(Assignment)
Please quote exactly the lines below from the line containing "Task: Open Photoshop from the taskbar" to the line containing "This screenshot has height=596, width=894.", both lines included, and nothing else.

(Material provided)
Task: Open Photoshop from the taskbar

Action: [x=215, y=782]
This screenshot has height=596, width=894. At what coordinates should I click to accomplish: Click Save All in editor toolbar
* * *
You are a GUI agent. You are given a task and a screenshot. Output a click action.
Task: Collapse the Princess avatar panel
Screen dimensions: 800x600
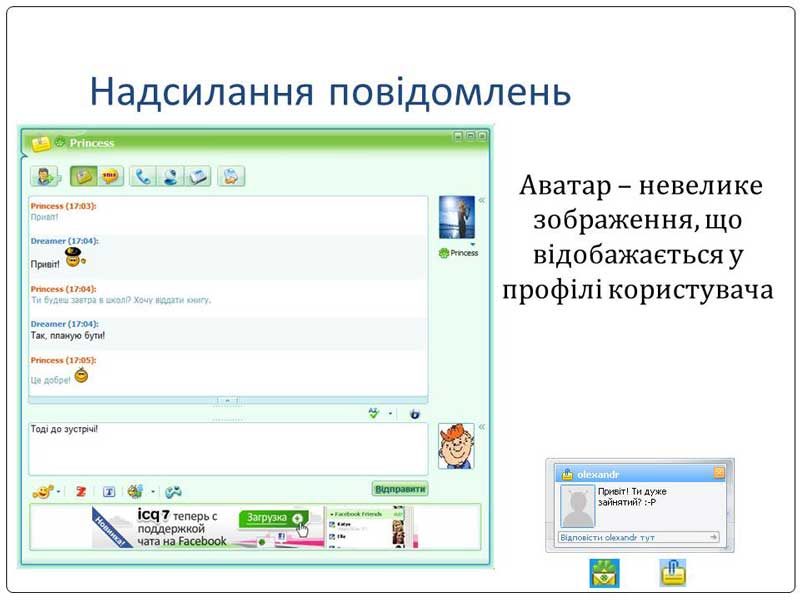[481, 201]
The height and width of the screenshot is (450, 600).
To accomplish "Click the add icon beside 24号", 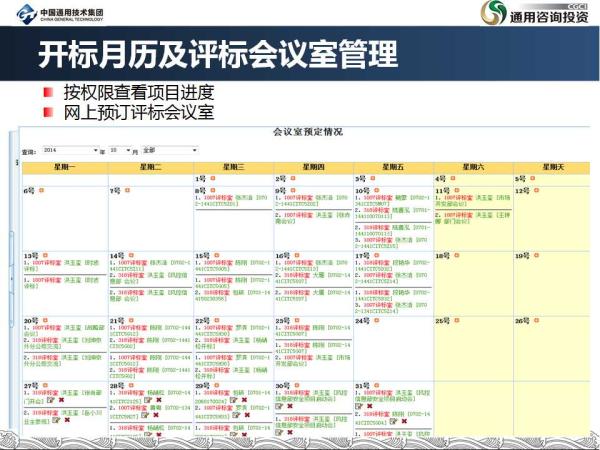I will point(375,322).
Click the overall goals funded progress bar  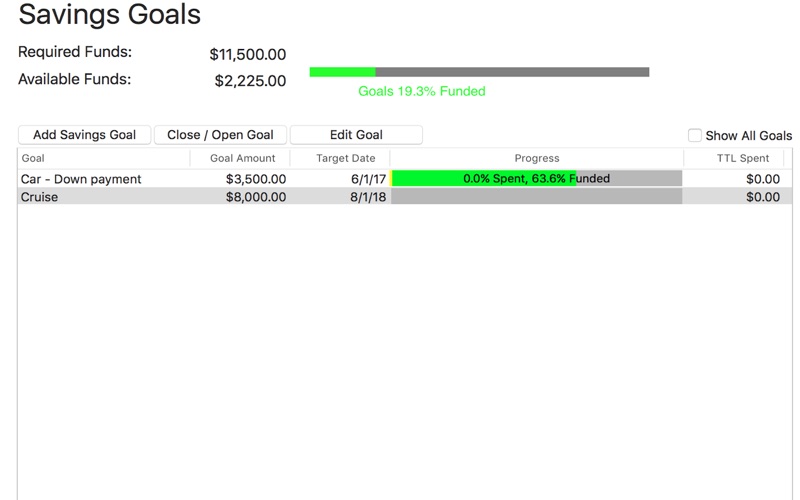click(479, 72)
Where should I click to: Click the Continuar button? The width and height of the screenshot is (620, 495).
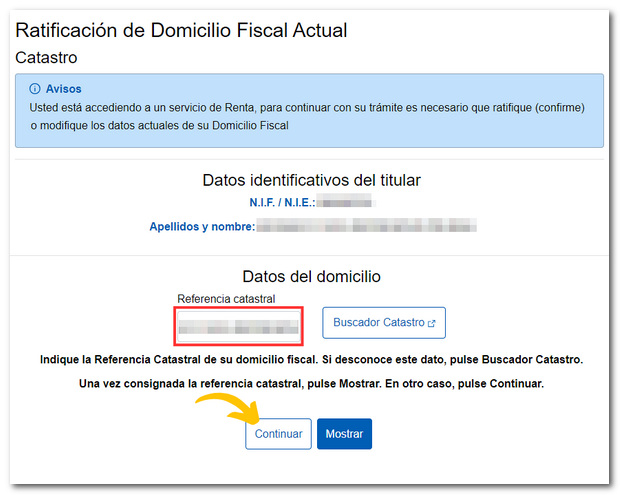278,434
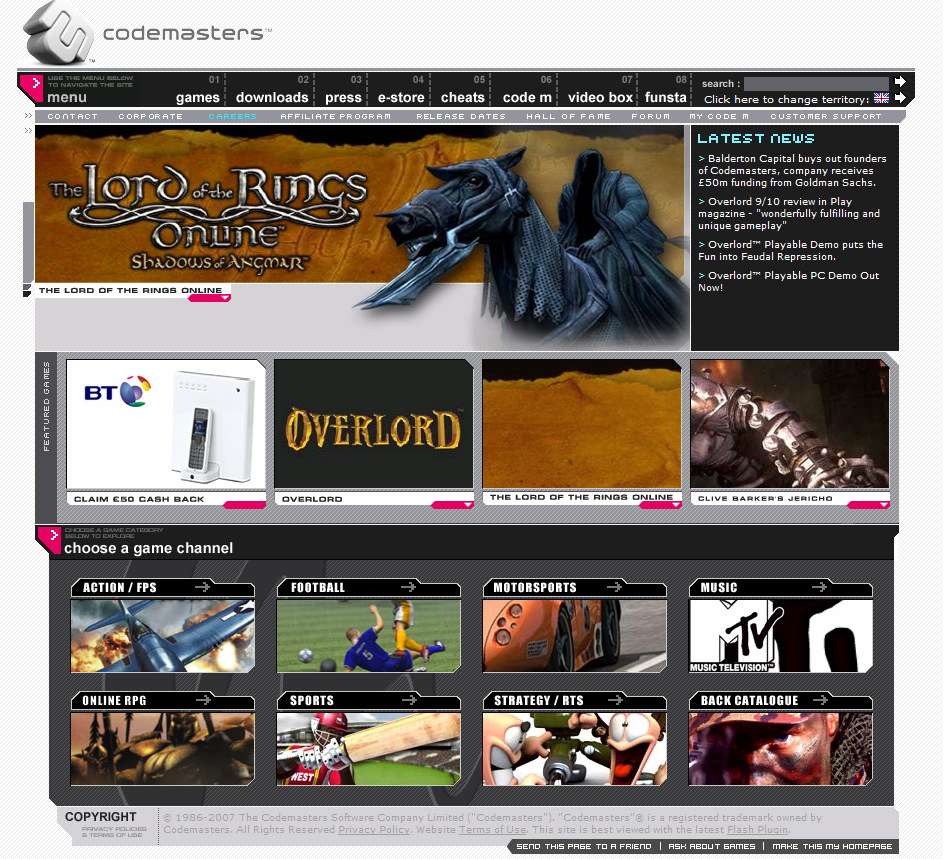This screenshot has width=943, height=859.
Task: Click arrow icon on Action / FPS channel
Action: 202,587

(Written reply)
Task: Open Photoshop from the taskbar

Action: [x=215, y=782]
This screenshot has height=596, width=894. At what coordinates should I click to accomplish: Click Save All in editor toolbar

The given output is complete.